Individual aspherical optical elements can be used to replace complex optical systems made up of several conventional components having spherical or plano surfaces. The reduction in the number of optical components increases transmissive efficiency and reduces cumulative errors caused by the design, fabrication, and alignment of the additional components. Specially shaped aspherical optical elements can also be used to correct spherical aberrations and other optical defects.
However, aspherical optical elements are difficult and expensive to test, especially to high accuracy. Ordinarily, interferomic inspection systems are assembled with null lenses that transform nominal spherical wavefronts into aspheric wavefronts to test aspherical optical elements. However, the null lenses present similar challenges to testing as do the aspheres themselves.
Accuracy of the null lenses is limited by manufacturing and alignment tolerances of the optical elements needed to produce the aspherical wavefront. For example, accuracies better than one-fiftieth of a wavelength of a conventional helium-neon laser are difficult to reproduce with state-of-the-art inspection systems. In addition, a unique null lens design is required for testing each different asphere.
Spherical wavefronts can be produced with much higher accuracy and can be used to measure some aspherical elements that depart only slightly from sphericity. However, when the difference between an aspherical test surface and a spherical reference surface is large, the resulting interference pattern does not accurately represent the difference in the shape between the two surfaces.
A paper entitled "Subaperture Testing of Aspheres with Annular Zones" by Ying-Moh Liu et al. of the University of Arizona proposes the combination of several subaperture measurements using spherical wavefronts into a full aperture measure of an aspherical test element. The subaperture measurements are made in successive steps by focusing the spherical wavefront in different positions along the optical axis of the aspherical test element. Each focus position produces a different interference pattern. Annular zones having well-spaced fringe patterns are defined within the interferograms for separately measuring different portions of the aspherical test element. Interferometric data reduction techniques are used to obtain polynomial coefficients describing each annular zone, and further mathematical processing is used to obtain coefficients representing the full aperture of the test element.

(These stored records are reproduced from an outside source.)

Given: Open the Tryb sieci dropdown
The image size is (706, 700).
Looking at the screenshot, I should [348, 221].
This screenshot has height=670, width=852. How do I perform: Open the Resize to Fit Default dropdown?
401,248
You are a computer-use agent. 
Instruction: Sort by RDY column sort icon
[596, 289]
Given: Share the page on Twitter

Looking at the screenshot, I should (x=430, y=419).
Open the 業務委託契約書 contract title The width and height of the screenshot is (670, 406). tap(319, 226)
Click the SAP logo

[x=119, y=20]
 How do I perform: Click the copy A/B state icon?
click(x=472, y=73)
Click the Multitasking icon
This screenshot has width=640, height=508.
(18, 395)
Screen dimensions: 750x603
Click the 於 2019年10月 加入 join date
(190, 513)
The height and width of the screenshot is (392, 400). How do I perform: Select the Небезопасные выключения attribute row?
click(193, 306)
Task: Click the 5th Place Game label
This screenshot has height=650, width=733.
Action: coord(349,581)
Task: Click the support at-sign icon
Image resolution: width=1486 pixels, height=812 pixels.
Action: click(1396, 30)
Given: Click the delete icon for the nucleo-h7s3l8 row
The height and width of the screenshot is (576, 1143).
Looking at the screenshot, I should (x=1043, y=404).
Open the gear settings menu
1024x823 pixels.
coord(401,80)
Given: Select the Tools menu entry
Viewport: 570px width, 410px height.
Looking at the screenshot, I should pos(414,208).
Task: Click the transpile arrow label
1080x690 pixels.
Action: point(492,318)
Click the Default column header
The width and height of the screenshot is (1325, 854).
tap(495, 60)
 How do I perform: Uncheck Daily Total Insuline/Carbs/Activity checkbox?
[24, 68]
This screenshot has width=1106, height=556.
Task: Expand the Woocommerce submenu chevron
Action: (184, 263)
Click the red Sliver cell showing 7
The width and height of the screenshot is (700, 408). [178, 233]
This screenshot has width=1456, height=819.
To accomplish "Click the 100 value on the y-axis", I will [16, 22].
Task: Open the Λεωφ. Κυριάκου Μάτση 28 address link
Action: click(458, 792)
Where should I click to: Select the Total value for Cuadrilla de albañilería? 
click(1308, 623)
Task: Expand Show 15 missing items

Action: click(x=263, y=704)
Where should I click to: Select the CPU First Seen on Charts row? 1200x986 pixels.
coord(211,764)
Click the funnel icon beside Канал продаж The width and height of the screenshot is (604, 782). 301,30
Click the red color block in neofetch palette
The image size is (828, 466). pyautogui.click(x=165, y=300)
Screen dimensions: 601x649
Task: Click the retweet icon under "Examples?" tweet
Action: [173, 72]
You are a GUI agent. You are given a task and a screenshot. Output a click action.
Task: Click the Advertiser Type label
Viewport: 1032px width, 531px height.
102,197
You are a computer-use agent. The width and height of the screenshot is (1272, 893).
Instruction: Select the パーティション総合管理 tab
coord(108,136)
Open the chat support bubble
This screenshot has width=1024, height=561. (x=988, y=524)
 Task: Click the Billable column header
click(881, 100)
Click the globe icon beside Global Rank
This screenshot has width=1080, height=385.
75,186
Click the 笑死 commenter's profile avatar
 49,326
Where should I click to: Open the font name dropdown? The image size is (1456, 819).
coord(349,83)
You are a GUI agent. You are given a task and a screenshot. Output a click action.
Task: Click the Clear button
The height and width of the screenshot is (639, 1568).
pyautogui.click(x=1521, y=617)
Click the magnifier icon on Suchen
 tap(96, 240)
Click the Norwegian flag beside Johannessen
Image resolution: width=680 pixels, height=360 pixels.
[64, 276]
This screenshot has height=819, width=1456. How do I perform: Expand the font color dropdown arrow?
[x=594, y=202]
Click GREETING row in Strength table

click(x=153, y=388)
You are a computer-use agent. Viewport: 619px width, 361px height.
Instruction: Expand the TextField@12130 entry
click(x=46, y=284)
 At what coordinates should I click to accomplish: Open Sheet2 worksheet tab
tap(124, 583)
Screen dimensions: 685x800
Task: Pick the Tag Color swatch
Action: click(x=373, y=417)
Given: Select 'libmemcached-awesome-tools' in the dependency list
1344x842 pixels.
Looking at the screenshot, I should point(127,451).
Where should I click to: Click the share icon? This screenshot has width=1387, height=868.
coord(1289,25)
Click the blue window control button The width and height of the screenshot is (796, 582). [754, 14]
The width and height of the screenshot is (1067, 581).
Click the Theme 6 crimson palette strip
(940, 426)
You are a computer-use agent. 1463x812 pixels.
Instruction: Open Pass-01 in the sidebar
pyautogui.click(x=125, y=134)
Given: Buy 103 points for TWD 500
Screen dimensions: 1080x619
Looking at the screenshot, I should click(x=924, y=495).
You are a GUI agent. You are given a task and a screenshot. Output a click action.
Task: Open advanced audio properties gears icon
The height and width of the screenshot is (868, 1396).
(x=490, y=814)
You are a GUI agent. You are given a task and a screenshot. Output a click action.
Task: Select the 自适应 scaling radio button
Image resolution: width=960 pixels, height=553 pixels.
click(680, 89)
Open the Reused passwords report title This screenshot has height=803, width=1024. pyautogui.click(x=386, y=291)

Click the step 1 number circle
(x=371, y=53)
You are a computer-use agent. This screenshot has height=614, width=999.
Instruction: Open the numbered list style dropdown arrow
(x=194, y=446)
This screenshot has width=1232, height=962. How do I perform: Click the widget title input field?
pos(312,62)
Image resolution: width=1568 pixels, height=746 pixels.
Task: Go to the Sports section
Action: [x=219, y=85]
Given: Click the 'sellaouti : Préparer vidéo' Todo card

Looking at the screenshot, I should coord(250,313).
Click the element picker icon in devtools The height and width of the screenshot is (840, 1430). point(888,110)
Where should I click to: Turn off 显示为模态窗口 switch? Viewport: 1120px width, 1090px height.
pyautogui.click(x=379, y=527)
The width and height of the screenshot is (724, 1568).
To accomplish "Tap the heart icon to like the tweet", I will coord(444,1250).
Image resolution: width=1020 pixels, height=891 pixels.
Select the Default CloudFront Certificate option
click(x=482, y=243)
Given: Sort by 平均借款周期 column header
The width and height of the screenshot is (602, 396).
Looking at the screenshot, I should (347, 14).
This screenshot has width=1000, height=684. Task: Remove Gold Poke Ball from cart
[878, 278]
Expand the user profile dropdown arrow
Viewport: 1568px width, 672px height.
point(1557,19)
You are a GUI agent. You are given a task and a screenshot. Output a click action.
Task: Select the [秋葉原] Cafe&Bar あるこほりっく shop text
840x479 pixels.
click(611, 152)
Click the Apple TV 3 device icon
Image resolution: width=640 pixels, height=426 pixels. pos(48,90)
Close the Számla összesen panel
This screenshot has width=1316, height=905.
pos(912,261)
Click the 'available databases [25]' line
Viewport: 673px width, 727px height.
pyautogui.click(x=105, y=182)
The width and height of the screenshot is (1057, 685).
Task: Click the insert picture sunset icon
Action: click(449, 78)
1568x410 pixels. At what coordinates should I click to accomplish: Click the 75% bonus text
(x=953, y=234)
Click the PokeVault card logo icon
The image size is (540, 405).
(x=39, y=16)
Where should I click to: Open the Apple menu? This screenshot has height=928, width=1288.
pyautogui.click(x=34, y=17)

However, the mathematical processing requires estimates of the center and diameter of the annular zones as well as of the full aperture. Boundaries of the annular zones are determined largely by visual inspection, leading to errors in these estimates for the center and diameter. The mathematical representations of each subaperture are also sensitive to reductions in subaperture sizes, which further limits overall accuracy of the measurement. Independent graphical comparisons of phase measurements from the interferograms to a desired form of the test element are not possible.